Pharmaceutical company Himalaya found itself at the centre of a social media storm with the #BoycottHimalayaProducts hashtag trending on the microblogging app Twitter. This came after a social media post went viral with the ‘Halal policy’ of Himalaya.
As per the company’s policy, their products comply with Islamic law/Shariah and are produced using only halal products.
After the boycott campaign on social media, Himalaya issued a statement trying to clarify its position. The company stated, “In certain countries, halal certification is mandatory. Hence the halal certification is obtained as per the respective regulations for such countries only.”

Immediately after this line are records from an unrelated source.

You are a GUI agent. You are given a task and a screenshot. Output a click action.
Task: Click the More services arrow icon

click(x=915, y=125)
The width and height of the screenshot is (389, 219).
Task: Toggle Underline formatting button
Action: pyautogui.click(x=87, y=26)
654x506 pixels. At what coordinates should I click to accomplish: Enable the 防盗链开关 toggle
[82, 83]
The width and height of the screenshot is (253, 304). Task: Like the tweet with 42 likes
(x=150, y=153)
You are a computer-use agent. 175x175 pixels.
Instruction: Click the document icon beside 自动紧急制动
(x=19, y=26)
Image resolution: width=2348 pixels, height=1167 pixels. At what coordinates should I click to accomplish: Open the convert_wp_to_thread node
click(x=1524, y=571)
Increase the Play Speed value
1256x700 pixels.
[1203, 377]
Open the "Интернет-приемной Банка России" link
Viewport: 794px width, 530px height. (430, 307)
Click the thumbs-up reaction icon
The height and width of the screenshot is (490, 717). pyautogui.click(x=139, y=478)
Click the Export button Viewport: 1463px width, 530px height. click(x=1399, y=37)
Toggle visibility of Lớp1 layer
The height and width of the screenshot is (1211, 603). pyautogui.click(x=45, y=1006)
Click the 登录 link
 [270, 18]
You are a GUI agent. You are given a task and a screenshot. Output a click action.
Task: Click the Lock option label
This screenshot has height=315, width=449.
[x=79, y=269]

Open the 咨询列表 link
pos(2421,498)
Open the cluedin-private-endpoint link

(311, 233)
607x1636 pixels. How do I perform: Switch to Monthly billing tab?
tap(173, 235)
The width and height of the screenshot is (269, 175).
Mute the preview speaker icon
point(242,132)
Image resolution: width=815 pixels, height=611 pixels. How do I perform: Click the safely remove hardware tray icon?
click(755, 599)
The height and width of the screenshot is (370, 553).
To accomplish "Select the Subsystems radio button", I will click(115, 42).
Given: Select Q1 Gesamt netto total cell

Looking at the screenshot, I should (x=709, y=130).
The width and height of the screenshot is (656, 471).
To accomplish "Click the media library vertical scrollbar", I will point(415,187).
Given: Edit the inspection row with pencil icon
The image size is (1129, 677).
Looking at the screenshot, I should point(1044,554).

While Himalaya is forced to get this halal certification to run their business in several countries, just like many other Indian companies that manufacture FMCG products, and is not limited to the meat industry, this imposition of halal products on non-Muslims has to be resisted in the larger interest of the Indian society due to the various problems it ends up creating. Here are the main issues.
Halal is discriminatory
For a meat product to be halal, the animal must be slaughtered only by a Muslim. In order to achieve economies of scale, the meat industry ends up operating large-scale abattoirs to produce all their meat. They end up using only Muslims at these abattoirs as it has simply become cheaper to produce all their meat together, instead of running separate abattoirs for halal and non-halal meat. In such a scenario, many Hindu communities, especially some Dalits, who were traditionally butchers, miss out on employment opportunities in the sector. Considering the meat industry is worth several Billion dollars, this is a huge sector where only people from one religion are finding jobs because of halal policies.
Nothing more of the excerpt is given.